Looking at page 13 (or 19 in the PDF) of the
whitepaper on Turing, there's a graph of what games had a mix of INT and FP instructions. I'm just going to pick out Far Cry 5 from this. So if we take this graph, let's just assume for every 1 FP instruction, there were 0.4 INT instructions. And if we laid this on one of Turing's SMs, this means that if there are 64 FP instructions, there's only 25 INT instructions, or a utilization rate of ~70%. For Ampere, since there are some CUDA cores that are split between FP and INT, we can balance which one does what for better utilization. And doing some math, for the best utilization in Far Cry 5's example, 90 FP instructions plus 36 INT instructions, using 126 out of 128 of the CUDA cores vs 89.
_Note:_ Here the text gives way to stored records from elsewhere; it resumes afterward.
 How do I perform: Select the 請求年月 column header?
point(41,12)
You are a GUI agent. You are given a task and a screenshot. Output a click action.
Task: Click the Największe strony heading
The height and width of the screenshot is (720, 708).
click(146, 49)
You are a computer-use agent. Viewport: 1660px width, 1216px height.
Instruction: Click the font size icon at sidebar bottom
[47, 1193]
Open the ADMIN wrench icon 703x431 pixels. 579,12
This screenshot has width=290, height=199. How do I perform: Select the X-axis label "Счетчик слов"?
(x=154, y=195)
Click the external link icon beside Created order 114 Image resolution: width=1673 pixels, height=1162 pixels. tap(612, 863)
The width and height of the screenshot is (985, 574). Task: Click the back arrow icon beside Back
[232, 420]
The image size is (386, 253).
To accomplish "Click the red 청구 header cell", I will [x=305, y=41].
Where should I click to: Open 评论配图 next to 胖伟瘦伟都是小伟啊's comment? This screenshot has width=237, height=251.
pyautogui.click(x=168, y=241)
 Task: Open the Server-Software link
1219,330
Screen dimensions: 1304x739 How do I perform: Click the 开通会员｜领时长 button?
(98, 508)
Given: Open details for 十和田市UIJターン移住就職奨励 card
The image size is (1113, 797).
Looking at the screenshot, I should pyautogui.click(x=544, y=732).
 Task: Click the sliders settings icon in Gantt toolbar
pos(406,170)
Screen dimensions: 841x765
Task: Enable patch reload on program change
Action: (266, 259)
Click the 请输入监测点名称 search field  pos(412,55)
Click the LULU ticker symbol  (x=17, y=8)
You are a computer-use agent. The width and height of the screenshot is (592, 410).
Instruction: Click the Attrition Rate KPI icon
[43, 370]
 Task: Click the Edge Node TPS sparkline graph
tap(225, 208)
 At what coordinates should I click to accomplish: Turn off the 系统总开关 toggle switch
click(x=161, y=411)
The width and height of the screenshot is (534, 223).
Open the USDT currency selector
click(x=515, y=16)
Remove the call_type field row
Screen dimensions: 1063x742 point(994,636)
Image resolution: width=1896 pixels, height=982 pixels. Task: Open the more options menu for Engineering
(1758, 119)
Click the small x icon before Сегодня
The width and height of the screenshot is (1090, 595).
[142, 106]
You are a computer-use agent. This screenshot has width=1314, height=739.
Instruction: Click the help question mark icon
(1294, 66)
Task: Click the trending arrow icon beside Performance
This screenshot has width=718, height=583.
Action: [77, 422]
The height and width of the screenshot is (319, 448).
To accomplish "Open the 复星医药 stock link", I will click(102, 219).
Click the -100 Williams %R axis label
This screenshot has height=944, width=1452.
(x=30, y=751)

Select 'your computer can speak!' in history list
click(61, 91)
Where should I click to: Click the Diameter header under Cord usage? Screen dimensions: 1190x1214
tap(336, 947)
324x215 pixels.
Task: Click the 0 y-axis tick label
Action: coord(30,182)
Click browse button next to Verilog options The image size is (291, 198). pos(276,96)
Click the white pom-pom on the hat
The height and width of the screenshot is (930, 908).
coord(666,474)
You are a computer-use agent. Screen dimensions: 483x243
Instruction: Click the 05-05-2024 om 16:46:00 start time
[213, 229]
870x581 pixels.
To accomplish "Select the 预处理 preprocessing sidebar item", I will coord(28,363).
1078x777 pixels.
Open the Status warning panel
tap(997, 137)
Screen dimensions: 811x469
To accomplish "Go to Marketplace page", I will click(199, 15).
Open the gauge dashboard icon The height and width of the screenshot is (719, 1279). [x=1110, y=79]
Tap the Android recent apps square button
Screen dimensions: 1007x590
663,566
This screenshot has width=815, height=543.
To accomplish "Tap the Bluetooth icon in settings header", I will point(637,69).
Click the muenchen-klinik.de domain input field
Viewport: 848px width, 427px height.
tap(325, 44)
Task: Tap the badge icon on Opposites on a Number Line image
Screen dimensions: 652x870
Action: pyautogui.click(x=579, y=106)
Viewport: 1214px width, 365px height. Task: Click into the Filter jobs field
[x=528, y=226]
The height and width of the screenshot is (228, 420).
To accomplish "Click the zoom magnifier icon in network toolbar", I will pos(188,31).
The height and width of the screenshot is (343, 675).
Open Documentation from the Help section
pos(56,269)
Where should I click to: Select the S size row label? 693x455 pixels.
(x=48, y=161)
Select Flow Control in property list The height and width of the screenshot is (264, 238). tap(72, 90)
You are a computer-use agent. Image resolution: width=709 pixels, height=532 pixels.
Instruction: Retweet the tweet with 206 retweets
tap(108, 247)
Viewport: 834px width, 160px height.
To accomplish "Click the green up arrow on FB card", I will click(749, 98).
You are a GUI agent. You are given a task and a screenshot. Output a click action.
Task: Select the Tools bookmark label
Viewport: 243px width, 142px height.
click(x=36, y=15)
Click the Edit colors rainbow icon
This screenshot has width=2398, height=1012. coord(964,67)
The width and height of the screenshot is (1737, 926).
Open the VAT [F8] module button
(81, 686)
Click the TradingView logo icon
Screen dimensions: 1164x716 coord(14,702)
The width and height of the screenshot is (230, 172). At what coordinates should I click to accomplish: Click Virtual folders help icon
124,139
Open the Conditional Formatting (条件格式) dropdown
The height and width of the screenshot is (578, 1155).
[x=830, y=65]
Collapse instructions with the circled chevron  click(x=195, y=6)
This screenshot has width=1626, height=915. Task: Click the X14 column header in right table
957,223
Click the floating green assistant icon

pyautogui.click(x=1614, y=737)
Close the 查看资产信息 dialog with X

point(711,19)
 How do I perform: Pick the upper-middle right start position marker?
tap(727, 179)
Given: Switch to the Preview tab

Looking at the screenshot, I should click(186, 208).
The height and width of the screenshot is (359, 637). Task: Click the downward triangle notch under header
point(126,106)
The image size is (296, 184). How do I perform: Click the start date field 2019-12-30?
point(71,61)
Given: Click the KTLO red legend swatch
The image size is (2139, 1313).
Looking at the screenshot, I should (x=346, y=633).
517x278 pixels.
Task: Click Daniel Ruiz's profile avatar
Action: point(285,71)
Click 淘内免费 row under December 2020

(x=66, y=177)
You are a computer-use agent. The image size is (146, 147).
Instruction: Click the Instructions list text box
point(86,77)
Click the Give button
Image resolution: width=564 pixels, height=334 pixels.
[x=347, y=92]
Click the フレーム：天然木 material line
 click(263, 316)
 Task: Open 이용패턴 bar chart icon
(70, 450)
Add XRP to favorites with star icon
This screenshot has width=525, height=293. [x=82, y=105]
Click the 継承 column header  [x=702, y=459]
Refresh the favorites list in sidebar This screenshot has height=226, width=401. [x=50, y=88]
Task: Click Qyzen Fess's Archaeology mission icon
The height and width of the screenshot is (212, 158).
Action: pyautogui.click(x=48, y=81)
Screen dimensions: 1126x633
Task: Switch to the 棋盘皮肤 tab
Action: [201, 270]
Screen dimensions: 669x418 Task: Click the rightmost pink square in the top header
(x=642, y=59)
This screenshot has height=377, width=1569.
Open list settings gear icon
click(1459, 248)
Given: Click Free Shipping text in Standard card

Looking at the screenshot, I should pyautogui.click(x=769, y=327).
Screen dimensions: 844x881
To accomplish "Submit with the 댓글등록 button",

So right off the bat, without adding any more CUDA cores, Ampere should have about a 1.4x lead over Turing in this example. So how much does Ampere get in practice? 1.28x based on
TechPowerUp's 4K benchmark.
And sure Ampere doesn't have 2x the memory bandwidth, but it has almost double L1 cache, which should soak up the deficiency.
Either way, my commentary is pointing out the odd conclusion the article seems to hint that NVIDIA only needs to add 75% more shaders for double the performance.